Оттолкнув тершуюся в ногах с нежным мурлыканьем кошку, она пошла искать какой-то неизвестный ей беспорядок в избе, опять заглянула к младшим братьям за занавеску и сразу поняла. Мать, сидя на кровати с неподвижно-сосредоточенным лицом, убирала волосы, а больше на кровати никого не было. Аленка даже подошла поближе, проверить, не ошиблась ли, затем вернулась к бабке Авдотье.
– Бабуш, – спросила она тихо, с неосознанной детской чуткостью опасаясь матери, – папаня где? Неужто успел уйти?
– На потолке он сегодня лег, – недовольно и не сразу отозвалась бабка Авдотья, оглядываясь на полог. – Вчера поздно вернулся, все уже спали, вот и полез на потолок.

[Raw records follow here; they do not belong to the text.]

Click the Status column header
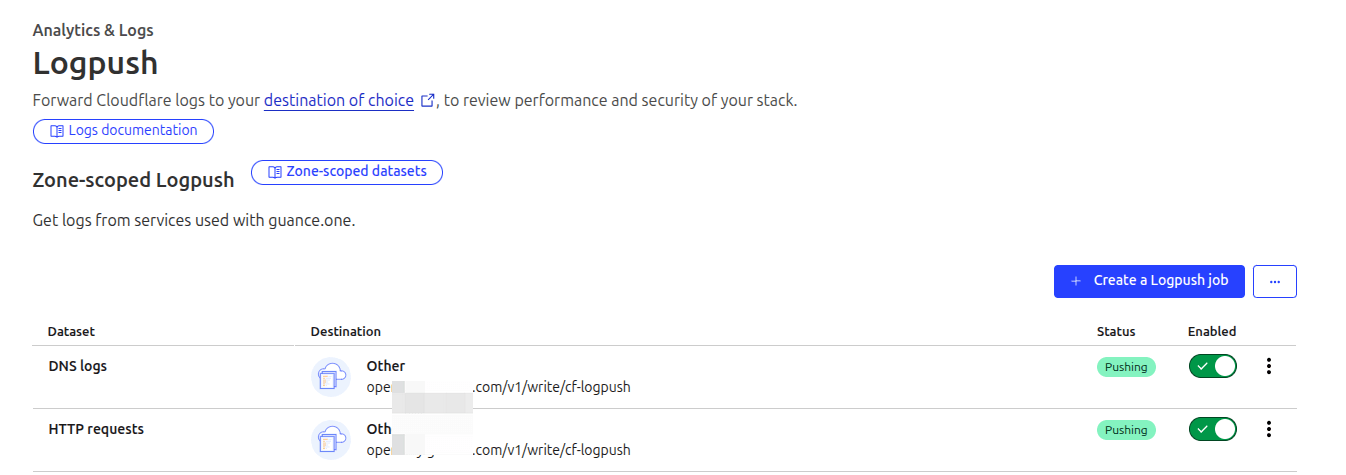 (x=1116, y=331)
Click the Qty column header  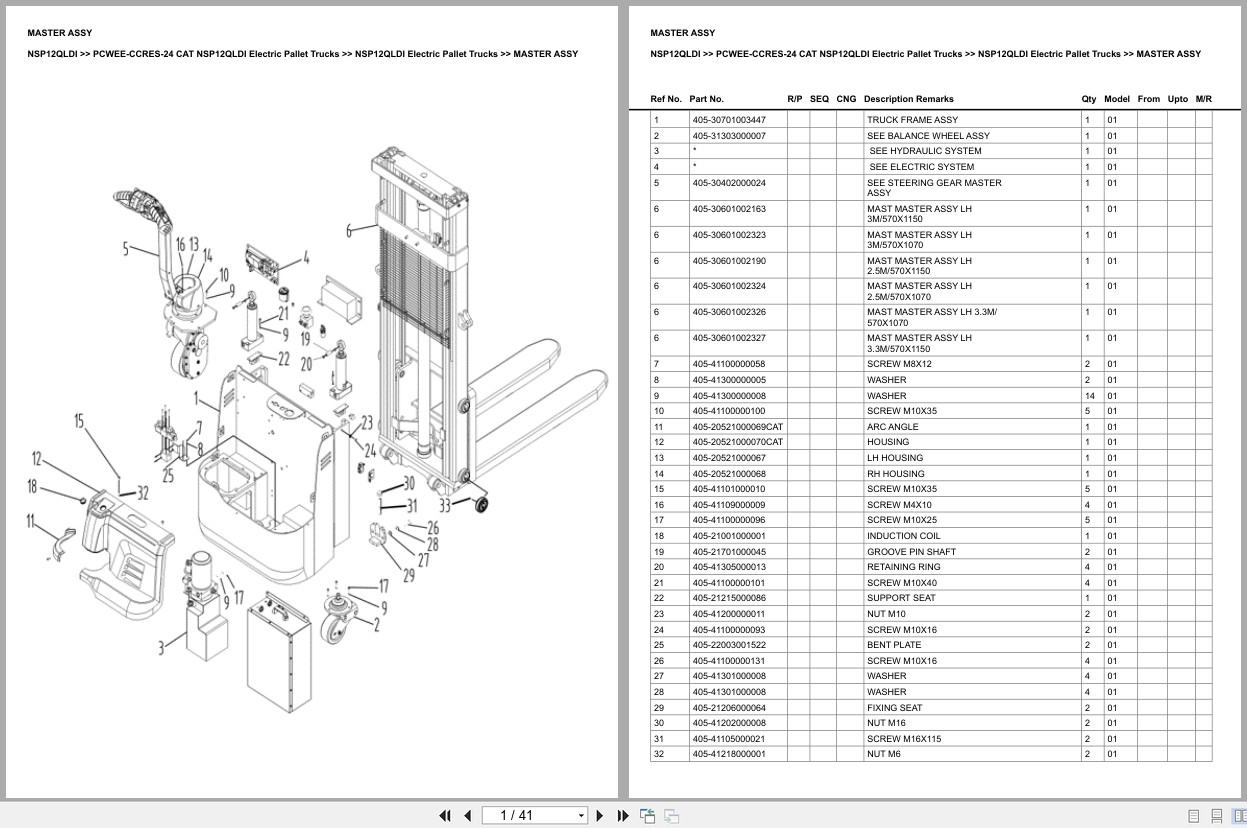point(1088,99)
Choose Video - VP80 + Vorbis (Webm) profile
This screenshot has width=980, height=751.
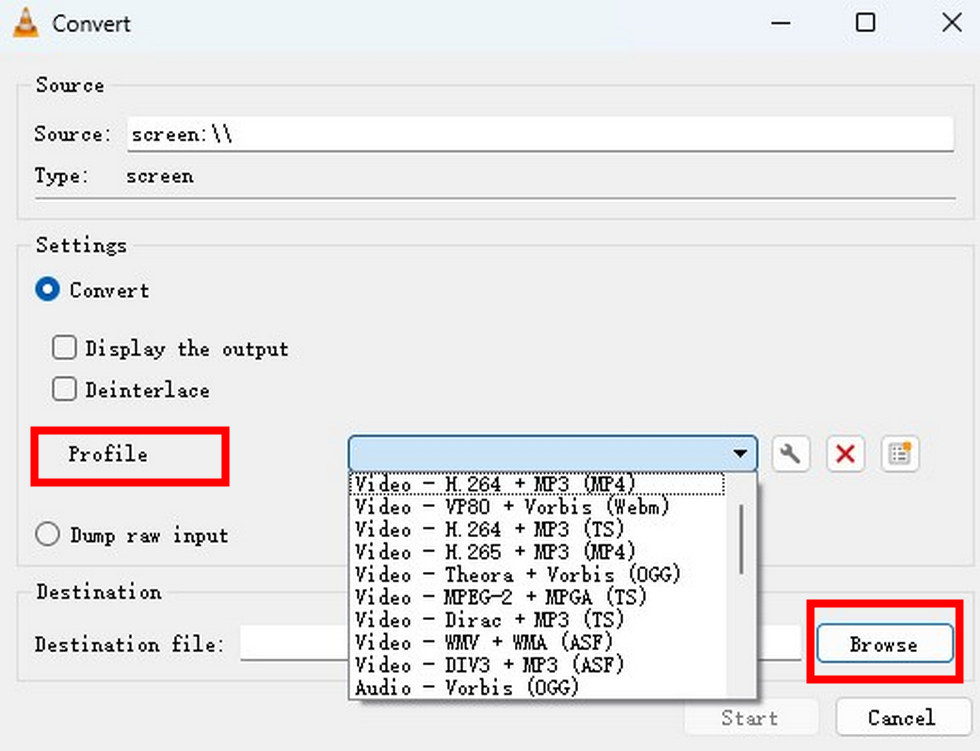tap(512, 507)
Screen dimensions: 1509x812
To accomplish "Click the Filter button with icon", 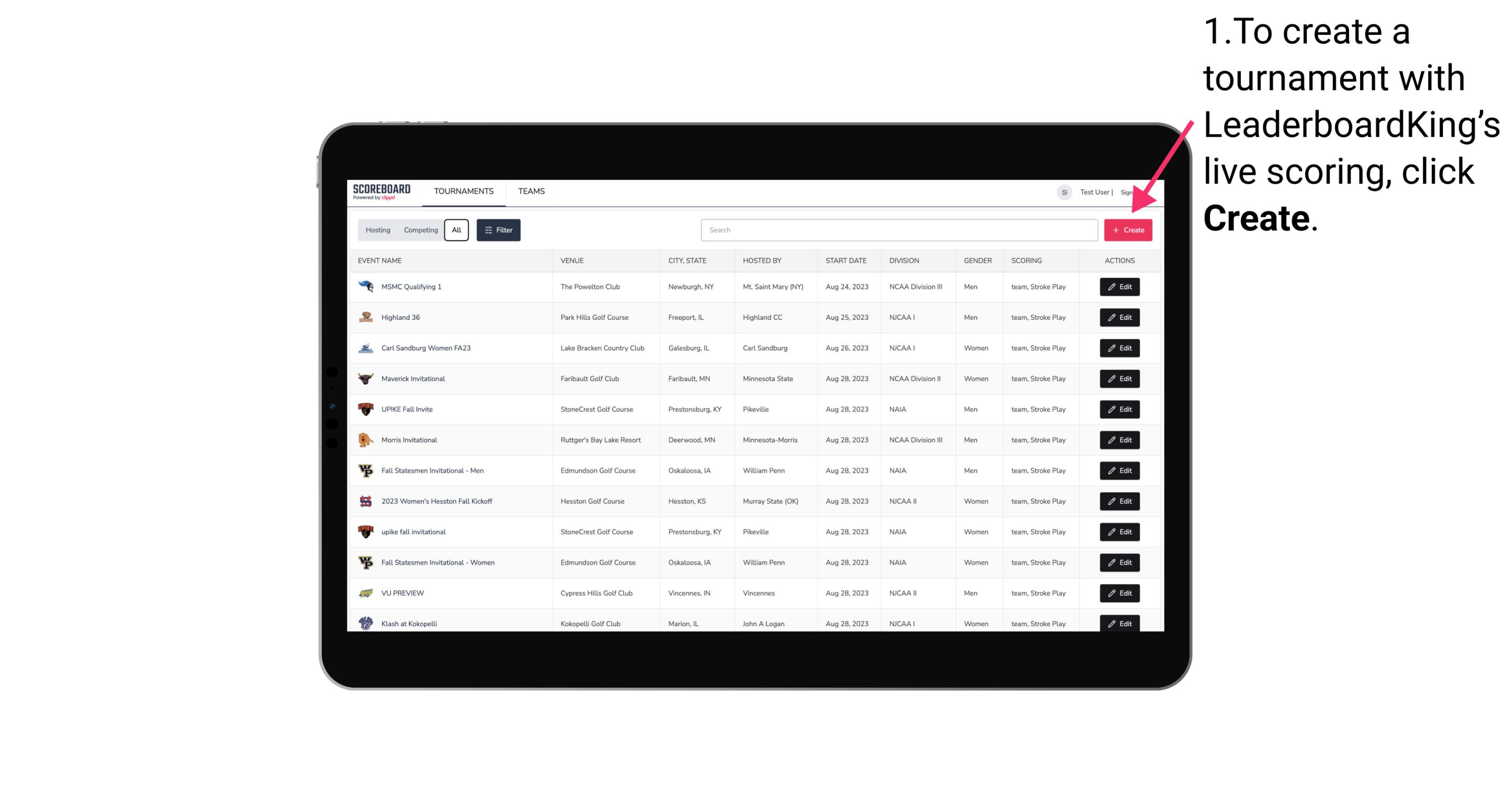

– Бабуш, правда, папаню тот бандит мог совсем убить? – спросила Аленка опять. – Мне вчерась Колька Бобок говорил, чуть-чуть, говорит, промахнулся, зарыли бы твоего батьку на погосте.
– Убить любого можно, – сказала бабка Авдотья и подумала вслух: – Человек, он только с виду вечный, стукни половчее, и нету его.
– Бабуш, почему это мертвяков зарывают?
– Ну, куда же их девать? – изумилась бабка Авдотья, отходя от печи; дрова наконец занялись упорным, сильным огнем. – На то он и покойник, из земли взошел, в землю и возвернулся. Земля только все и скрывает, а так бы один срам был.
– Бабуш, – дрогнувшим голосом спросила Аленка, – и я тоже из земли?
– Отвяжись, неугомонная, – засмеялась бабка Авдотья. – Откуда ж ты, если все оттоль? Человек, хоть царь, хоть пастух, – одинаково из земли, а душа – божеское дело, душа в небо улетает, потому как душа человеку от бога, а тело от земли. В теле потому всякая грязь и собирается, его сатана к себе тянет. – Бабка Авдотья, замолчав, села чистить картошку.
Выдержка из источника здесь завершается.